#### TEXT SECTION
________________________

Incident Management vs. Problem Management
I was talking to this executive in a fortune 500 company and he was struggling with putting in some SLAs for his IT organization. He wanted to show the business side that he was making operational improvements. One of the things he was struggling was Incidents and Problems that folks were capturing. He could not get his team to look as these separately and was talking about how Incident Management is related to Problem management and how it should be different.
I thought of capturing my point of view as below. Whether you use ITIL terminology or not, here’s the difference:
- An Incident is any event that is not part of the standard operation of a service and that causes an interruption to, or a reduction in, the delivery of that service. Incident Management is concerned with restoring service to a user as quickly as possible whenever an incident occurs.

________________________

In the incident management text, rewrite everything from "I thought of" down to "an incident occurs.", renaming "user" as "customer". The data placed after this point plays no part in the exercise.

#### INFORMATION PROVIDED
________________________

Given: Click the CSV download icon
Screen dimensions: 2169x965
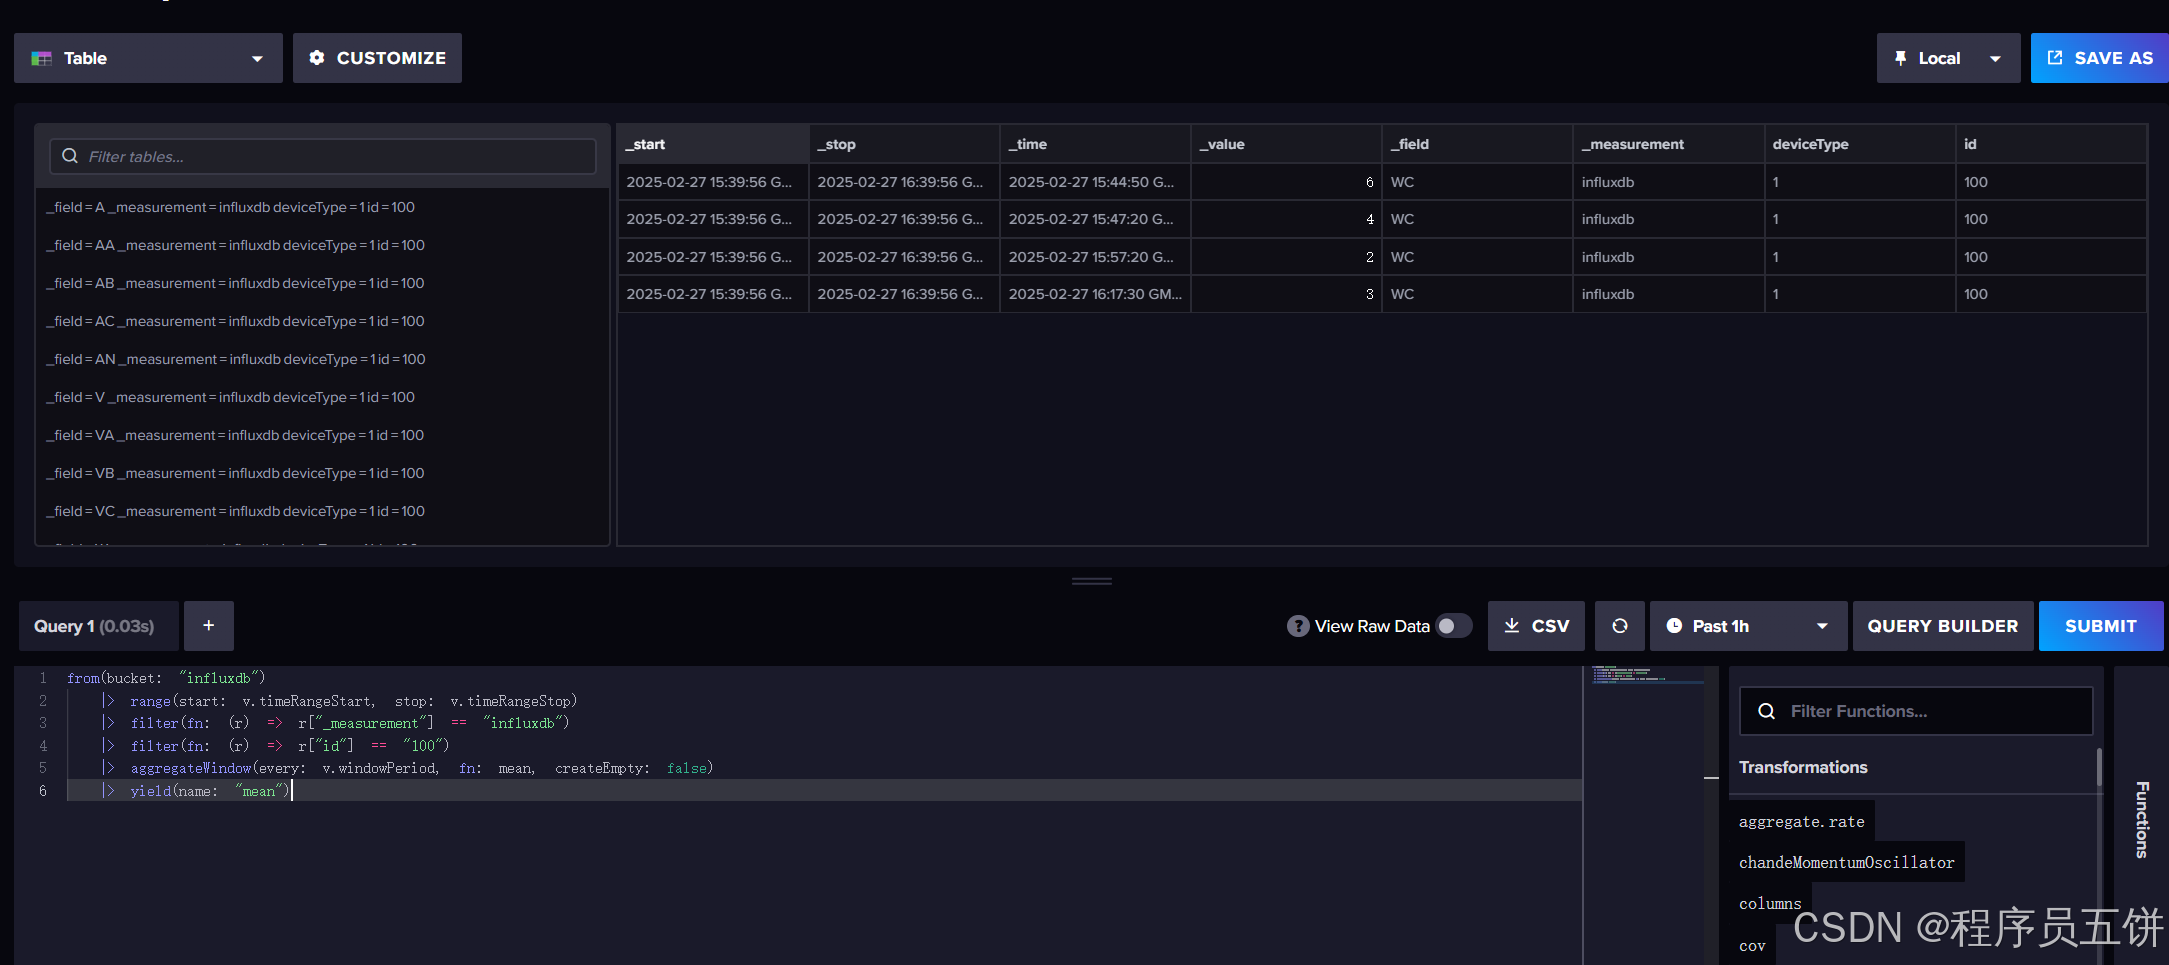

________________________

#### WRITTEN ANSWER
I thought of capturing my point of view as below. Whether you use ITIL terminology or not, here’s the difference:
- An Incident is any event that is not part of the standard operation of a service and that causes an interruption to, or a reduction in, the delivery of that service. Incident Management is concerned with restoring service to a customer as quickly as possible whenever an incident occurs.